When the correction comes is anyone’s guess, but it is definitely coming.  It could be tomorrow or ten years from now.  Those with debt will be destroyed.  There is an old saying which is true today - few learn anything from history and love to repeat past mistakes.




The year is nearing its third quarter and America is finally “Great Again”.

Supposedly the world will not survive with all the carbon floating around the world today.  So let’s tax it and scare investment away.  Afterall, jobs no longer matter.  Money is no object anywhere in the world because all you need to do is borrow it.

Thankfully, soon we will be using 100% renewable energy.  The truth is it is estimated renewable energy will be able to produce only 5.5% of the world’s electricity.  Do not tell the Greens, but renewable energy will cost more than coal, oil and natural gas.  Fortunately, all consumers will gladly pay the extra costs even though it will do little to cut green house gases.  If you do not believe us, just ask the consumer in Ontario.  They are paying North America’s highest electricity prices.  Plus, they love to send their extra energy to New York State cheaper than what it is sold for in Ontario.

The Dow Jones, NASDAQ and S&P 500 indexes are up 27% this year eventhough corporate profits are where they were in late 2015. The Dow Jones Industrial average is at an expensive 20 times earnings versus the long term average of just over 15 times.

No profits?  Not a problem!  Who needs them?  Tesla is worth more than GM even though they lose gobs of money and will not make any for years to come.  The company relies heavily on government handouts.  Ontario rewards buyers with a $14,000 rebate from the taxpayer for buying one.  Oddly enough, sales of the vehicles have collapsed in all markets that pulled the plug on government incentives for electric vehicles. The only reason the company is afloat is because they are loved by Wall Street who makes wads of cash from the numerous underwritings needed to keep Tesla afloat.  Of course, Wall Street will gladly unload these new “blue chip” shares to investors.  There is no shortage of these companies out there.

Amazon will soon take over the world once we wake up to the fact we never have to leave our couch to go shopping.  The stock is only trading at 625 times earnings.  In other words, it will take a short 625 years to return its current $1000 purchase price to the shareholder. What a bargain! 

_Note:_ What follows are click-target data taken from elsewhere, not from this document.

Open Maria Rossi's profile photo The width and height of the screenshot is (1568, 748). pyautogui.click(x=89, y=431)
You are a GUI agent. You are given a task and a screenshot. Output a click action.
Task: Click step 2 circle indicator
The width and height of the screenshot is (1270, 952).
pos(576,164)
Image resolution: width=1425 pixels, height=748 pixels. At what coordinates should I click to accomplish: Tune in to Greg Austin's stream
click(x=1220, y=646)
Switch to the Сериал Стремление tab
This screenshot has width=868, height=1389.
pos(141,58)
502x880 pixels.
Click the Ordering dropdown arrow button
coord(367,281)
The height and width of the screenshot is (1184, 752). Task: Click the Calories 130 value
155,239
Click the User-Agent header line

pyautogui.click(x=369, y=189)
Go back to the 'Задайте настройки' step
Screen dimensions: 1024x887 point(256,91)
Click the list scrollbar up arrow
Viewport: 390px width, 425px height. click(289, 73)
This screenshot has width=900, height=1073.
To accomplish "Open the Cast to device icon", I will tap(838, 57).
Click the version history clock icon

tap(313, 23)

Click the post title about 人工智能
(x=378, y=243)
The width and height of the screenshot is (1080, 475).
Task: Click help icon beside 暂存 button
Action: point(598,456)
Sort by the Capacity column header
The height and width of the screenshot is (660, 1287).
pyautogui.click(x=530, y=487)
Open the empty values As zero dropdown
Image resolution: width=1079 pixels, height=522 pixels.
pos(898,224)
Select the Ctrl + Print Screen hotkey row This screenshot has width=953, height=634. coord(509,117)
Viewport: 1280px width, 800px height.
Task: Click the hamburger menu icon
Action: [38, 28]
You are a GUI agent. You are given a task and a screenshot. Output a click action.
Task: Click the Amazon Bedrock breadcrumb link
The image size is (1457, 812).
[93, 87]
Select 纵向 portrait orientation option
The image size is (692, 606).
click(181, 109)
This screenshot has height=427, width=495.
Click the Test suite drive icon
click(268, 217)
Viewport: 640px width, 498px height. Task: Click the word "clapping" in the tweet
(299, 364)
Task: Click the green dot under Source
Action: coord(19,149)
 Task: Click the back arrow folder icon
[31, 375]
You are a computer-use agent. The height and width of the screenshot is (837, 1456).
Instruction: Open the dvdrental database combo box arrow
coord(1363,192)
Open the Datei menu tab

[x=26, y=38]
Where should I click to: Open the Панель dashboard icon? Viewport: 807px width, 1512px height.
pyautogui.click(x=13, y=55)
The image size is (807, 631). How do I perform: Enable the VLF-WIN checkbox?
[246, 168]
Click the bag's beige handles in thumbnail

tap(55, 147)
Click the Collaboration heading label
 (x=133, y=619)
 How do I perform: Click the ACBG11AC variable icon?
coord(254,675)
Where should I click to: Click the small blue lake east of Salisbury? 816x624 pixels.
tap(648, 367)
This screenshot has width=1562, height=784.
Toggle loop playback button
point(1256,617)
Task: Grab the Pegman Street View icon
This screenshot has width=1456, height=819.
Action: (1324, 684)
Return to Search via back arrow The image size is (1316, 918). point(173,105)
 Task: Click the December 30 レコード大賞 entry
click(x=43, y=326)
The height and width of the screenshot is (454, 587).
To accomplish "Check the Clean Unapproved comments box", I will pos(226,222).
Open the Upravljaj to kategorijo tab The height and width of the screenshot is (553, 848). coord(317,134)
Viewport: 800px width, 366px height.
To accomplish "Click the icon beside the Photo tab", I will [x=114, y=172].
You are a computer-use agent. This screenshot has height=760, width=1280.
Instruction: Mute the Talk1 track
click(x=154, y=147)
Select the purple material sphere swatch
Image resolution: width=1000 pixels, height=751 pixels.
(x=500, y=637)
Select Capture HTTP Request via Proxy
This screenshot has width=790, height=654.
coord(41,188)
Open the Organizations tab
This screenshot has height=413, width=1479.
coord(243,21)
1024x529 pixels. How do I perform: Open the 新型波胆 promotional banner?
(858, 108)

Most preferred shares on the Toronto stock market traded at yearly highs over the past few weeks, thereby lowering the yield.  At the same time interest rates have increased pushing up the risk-free rate of return.  This has never happened in recent history.  I  guess finance theory is no longer relevant.

Ottawa, Alberta, Ontario, and B.C. are saving Canada from the evil oil & gas sectors.  It’s OK though; governments do not need the billions in tax revenue or jobs created by them.  Instead, the consumer and small business will make up the shortfalls without affecting consumption…somehow. 

Buying a home is the ultimate retirement fund they tell us.  Real estate prices just continue to increase.  Stress tests and higher interest rates will never affect the market.  Prices will continue to soar for years to come.  Wages no longer matter, so why wait for yours to increase?  Just join the largest mortgage club in Canada’s history and buy right now.

Enjoy it while it lasts. There is a huge economic correction coming. When?  It is hard to give a time line which is why we stay invested, collect those wonderful dividends, and keep a 30% cash position for future opportunities.